5. Bölüm

22.2K 1.1K 65
                                    

Bir hafta geçmişti. Bir haftadır her şey yolunda gözüküyordu. Daha doğrusu hiçbir şey gözükmüyordu. Ya da hiç kimse. Mesela sarhoş mavi. Bir insan, adından başka hakkında hiçbir şey bilmediği birini nasıl merak ederdi? Hayır, hayır. Benim sarhoş maviyi merak ettiğimden falan değildi. Sadece sormak için sordum ya hu.

Bu bir hafta içinde düzenli olarak derslere girmiş, ikisinde uyuyakalmış ve birinde de Kumru'yla konuşup birkaç kez dersi böldüğüm için dersten atılmıştım. Yani hocalarla ve derslerle aram her zamanki gibiydi. Aslında arkadaşlarla da pek bir farklılık yoktu. Sanırım Kıvanç ortalarda olmayınca kimse şu dedikodu işlerinden zevk almıyordu ha?
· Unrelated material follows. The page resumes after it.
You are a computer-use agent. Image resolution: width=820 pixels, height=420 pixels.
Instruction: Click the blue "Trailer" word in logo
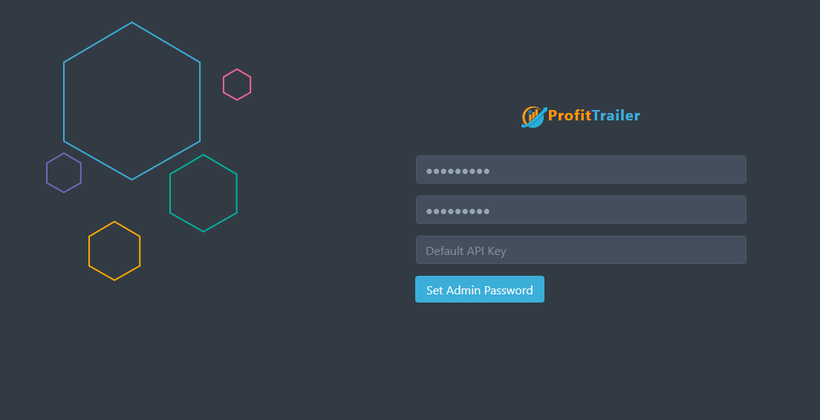tap(616, 116)
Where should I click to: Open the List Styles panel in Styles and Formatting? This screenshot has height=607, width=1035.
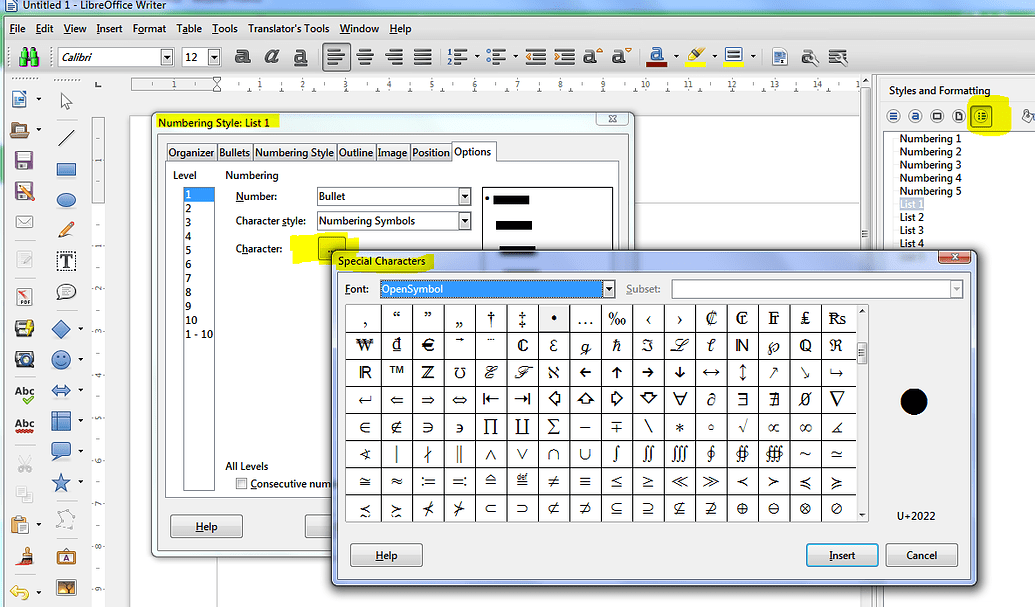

Bugün günlerden pazardı ve ben evdeydim. Üstümde yine kısa bir şort ve günlük bir tişört var. Okula gitmem gerekmeyen günlerde en çok zevk aldığım şeylerin başında, öğlene kadar uyumak geliyordu. Kumru, fazla uyumaktan nefret eden biri olarak sürekli "O saate kadar hiç uyumadım. Gereksiz." diyip duruyordu ama ne kadar harika olduğunu anlamak için yaşamak gerekirdi, değil mi?

Bu pazar ise, planda bir değişiklik yapmak gerekmişti. Çünkü bu pazar uyku tutmamıştı. Odamdan çıkıp elimi yüzümü yıkadıktan sonra L şeklinde olan mutfağa doğru ilerlemeye başladım. Öyle aman aman yemek yapabildiğim söylenemezdi ama açlıktan ölecek kadar da değildim.

Su kaynattıktan sonra kahvemi hazırladım. Bugün Kumru ve onun yurttan arkadaşı Deniz ile alışverişe çıkacaktık. Maksat gezmekti işte.

Kendime en pratiğinden bir sandiviç hazırlayıp tekrar odama koştum. Kızlarla burada buluşacaktık. O yüzden şu anda tek derdim yarım saat içinde hazır olmaktı.

Üstüme lacivert bir gömlek giyip kollarını dirseklerime kadar katladıktan sonra altıma da bordo bir darpaça geçirdim. Saçlarımı at kuyruğu yaptıktan sonra gözlerime sadece eyeliner çekip aynada kendime baktım. Daha ne olsun canım, hazırdım işte.

Kapının sesini duyduğumda beni dakik bir çocuk olarak yetiştiren anneme şükranlarımı sunup kapıya doğru koşmaya başladım. Açık konuşmak gerekirse evin bir ucundan başka bir ucuna gidecek olsam bile koşacak kadar büyük bir mesafe olmazdı. Ama ben yine de büyük bir evim olduğunu düşünmek istiyordum. Lütfen bozmayın.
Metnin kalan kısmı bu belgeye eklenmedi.